▼
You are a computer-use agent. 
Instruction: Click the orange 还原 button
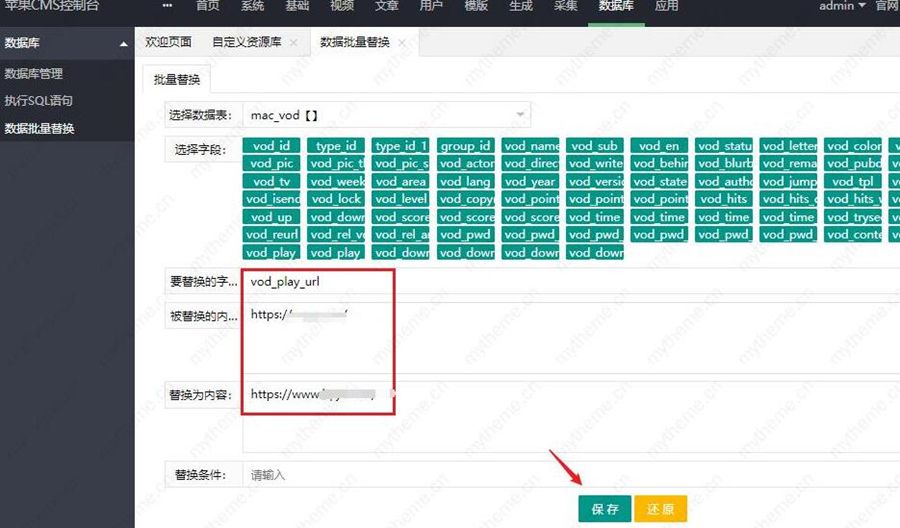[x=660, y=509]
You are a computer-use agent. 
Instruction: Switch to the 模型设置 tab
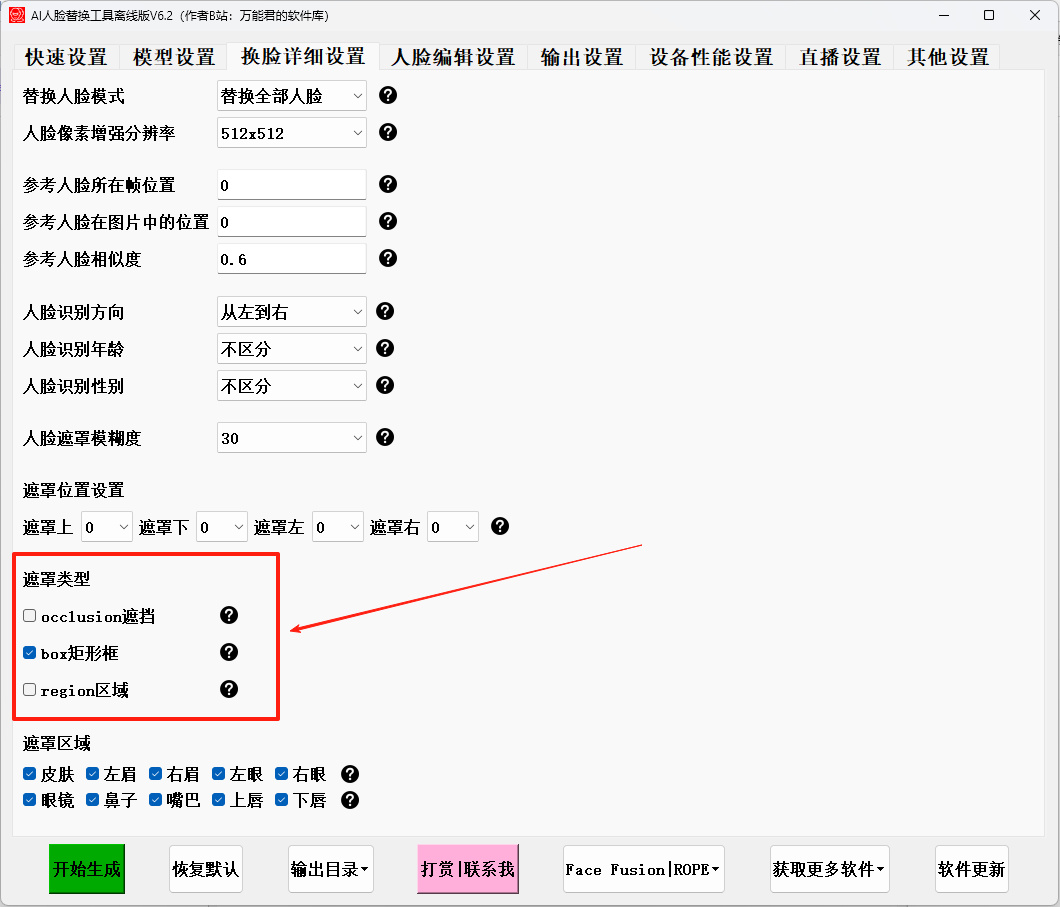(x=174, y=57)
▲
### WHAT TO DO
Images stay out, but the rest of the records must be retyped exactly.

### YOUR SOLUTION
You are a computer-use agent. 
Instruction: Click the orange 还原 button
[x=660, y=509]
You are a computer-use agent. 
Instruction: Switch to the 模型设置 tab
(x=174, y=57)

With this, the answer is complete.